Many of football’s big clubs have flirted with the idea, but Manchester United – for the first time in their 119-year history – have appointed their maiden Director of Football.
The honour falls to John Murtough, who might not exactly be a household name but who has been employed by the club since 2013 and who has occupied roles within football for more than two decades.
What was interesting was how quick everyone involved was to confirm that Ole Gunnar Solskjaer will report to Murtough, rather than the other way around.

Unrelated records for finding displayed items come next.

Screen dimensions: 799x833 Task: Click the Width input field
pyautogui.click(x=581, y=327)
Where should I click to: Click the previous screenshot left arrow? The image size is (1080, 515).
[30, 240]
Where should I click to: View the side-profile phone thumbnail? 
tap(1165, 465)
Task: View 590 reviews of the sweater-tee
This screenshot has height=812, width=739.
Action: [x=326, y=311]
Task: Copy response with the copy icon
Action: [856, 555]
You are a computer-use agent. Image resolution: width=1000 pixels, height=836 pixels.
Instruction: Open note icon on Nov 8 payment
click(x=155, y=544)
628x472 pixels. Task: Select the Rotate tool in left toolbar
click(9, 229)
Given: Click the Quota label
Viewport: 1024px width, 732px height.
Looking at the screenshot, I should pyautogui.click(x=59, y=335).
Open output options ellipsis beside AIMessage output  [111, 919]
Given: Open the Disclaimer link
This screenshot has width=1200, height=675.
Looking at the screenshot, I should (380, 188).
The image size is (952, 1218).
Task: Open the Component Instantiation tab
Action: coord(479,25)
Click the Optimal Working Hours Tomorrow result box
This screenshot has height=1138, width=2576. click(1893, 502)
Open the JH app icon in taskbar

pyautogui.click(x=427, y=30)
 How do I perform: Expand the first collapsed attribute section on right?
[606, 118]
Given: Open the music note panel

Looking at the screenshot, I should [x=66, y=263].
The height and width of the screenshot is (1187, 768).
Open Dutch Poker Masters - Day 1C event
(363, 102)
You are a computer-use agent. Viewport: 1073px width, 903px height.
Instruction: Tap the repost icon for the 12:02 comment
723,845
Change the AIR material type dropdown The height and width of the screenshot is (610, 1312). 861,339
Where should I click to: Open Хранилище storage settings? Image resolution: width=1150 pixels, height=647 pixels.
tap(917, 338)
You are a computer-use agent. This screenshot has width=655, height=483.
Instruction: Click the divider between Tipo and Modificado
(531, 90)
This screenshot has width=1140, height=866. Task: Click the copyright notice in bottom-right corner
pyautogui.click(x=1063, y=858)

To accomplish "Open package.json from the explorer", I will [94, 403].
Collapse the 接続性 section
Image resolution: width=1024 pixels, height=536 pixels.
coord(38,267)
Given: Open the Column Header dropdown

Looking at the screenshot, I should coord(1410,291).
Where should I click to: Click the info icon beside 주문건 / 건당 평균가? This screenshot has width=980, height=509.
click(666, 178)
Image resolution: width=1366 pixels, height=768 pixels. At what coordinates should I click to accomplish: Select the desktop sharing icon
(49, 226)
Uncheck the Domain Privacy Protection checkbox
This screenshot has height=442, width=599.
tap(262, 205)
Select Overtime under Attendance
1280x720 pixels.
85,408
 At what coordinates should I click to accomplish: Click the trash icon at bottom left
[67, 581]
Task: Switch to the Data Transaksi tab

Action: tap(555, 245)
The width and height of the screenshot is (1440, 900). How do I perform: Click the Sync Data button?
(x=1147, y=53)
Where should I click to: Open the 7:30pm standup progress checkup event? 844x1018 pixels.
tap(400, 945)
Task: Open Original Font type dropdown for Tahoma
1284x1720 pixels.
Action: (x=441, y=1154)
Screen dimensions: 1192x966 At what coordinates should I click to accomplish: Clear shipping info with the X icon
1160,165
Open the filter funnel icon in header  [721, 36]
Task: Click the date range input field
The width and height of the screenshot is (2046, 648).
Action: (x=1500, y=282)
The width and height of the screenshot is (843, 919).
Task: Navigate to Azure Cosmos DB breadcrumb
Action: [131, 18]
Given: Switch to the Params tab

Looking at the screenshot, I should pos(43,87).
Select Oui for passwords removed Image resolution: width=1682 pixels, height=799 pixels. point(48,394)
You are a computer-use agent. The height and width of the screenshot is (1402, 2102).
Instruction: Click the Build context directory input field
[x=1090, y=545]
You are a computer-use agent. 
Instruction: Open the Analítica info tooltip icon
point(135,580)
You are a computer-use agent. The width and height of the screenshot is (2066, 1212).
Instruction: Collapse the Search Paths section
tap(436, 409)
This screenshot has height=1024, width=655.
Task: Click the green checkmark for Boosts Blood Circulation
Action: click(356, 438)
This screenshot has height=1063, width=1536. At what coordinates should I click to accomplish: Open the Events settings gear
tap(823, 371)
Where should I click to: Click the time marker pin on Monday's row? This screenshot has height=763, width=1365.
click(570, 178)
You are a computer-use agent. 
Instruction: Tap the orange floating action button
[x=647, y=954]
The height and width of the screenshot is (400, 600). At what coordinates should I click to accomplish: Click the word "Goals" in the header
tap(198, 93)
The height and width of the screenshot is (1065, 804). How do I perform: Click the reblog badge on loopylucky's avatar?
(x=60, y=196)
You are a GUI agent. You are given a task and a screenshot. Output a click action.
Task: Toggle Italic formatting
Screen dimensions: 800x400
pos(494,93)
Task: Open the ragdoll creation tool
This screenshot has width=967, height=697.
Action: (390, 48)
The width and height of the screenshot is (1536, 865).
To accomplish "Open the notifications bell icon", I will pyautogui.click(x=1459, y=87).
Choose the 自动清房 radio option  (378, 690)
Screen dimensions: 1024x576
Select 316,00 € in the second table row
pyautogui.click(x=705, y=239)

A statement from United read:
“John will have overall leadership and responsibility for operations and strategy across all football functions, reinforcing the strong foundations already in place.
“This appointment builds on the work John has already undertaken in recent years, working closely with Ole Gunnar Solskjaer and the rest of the football staff to create the structures, processes and culture to deliver sustained success on the pitch.
“Ole will continue his role in the recruitment process, supported by extensive scouting and data analytics functions that will continue to report to John.”
That suggests that Murtough will become a figure of significant importance at Old Trafford, so who is United’s new main man and will he now have the final say on the players that the club buys and sells?
Who is John Murtough?
Highly respected within the game, Murtough cut his teeth in the beautiful game in various development and technical roles, including a stint at Everton under David Moyes and as head of elite performance with the Premier League.
First employed by United back in 2013, he was appointed ‘head of football development’ three years later….a job he has held to this very day.
That places an emphasis on working with the club’s various youth sides, and a number of promising youngsters – including Marcus Rashford and Mason Greenwood – have graduated from the youth ranks on Murtough’s watch.
While not boasting a glittering CV as a player in the professional ranks, Murtough has built a compelling record in influencing Manchester United from behind the scenes.
What Does a Director of Football Do?
Following the club’s reshuffle, which will also see Darren Fletcher promoted to technical director, there has been a clear move to help instil a DNA at Manchester United that runs through the ranks.
It was arguably a bit much to ask Ole Gunnar Solskjaer to oversee the on-pitch activities and those behind-the-scenes requirements, and so Murtough and Fletcher will be tasked with ensuring a playing style and culture is implemented from first team to wide-eyed nine-year-olds in the academy.
But it does suggest that Murtough will take on responsibility for transfers, and while Solskjaer will no doubt feed targets to him for further investigation, the manager may not have the final say on whether the trigger is pulled on a buy or a sale.
At other clubs, that is a set-up which has caused consternation in the past, and it will be interesting to see how harmonious United’s backroom team can remain amid their changing functions.
Are Clubs with a Director of Football Successful?
The question of success is a tough one to quantify, because the failure – or otherwise – of a director of football is both a tangible and a subtle process.
When a team is playing badly it’s the manager that bears the brunt and gets the sack – not the players that are failing to do the business out on the pitch.
In contrast, at clubs where results have been poor, it’s the manager – not the director of football – that falls on their sword.
Speaking about the role of the director of football while at Celtic, now Leicester City boss Brendan Rodgers was adamant that clubs don’t need one.
“My feeling on it is, up here in Scotland, I’m not sure you need it,” he said.
“It really just depends on the experience and the level of the manager that you bring in. Some circumstances will show that it may work well.
“What is important is that there is that alignment between the manager and the director of football. It depends what the job description is, what the role is, and if you’re clear on it, then it’s no problem.”
The role of director of football, known as sporting director or similar, is used widely at the top European clubs, with Champions League winners Bayern Munich employing former player Hasan Salihamidzic in the role.
But in England, it remains unusual for a top side to have a director of football, and even at a forward thinking club like Liverpool they continue to proceed without one – the likes of Michael Edwards and Ian Graham are employed in a recruitment capacity, but there is no one single figurehead behind the scenes at Anfield.
Manchester City do have a director of football, Txiki Begiristain, who has been at the club since 2012 – coinciding with their great success. He is solely responsible for signing new players, and so City’s silverware-laden modern era can, in part, be traced back to the man known as Txiki.
There really is no consensus as to whether employing a director of football leads to success or not….over the next few years, Manchester United fans will find out for themselves.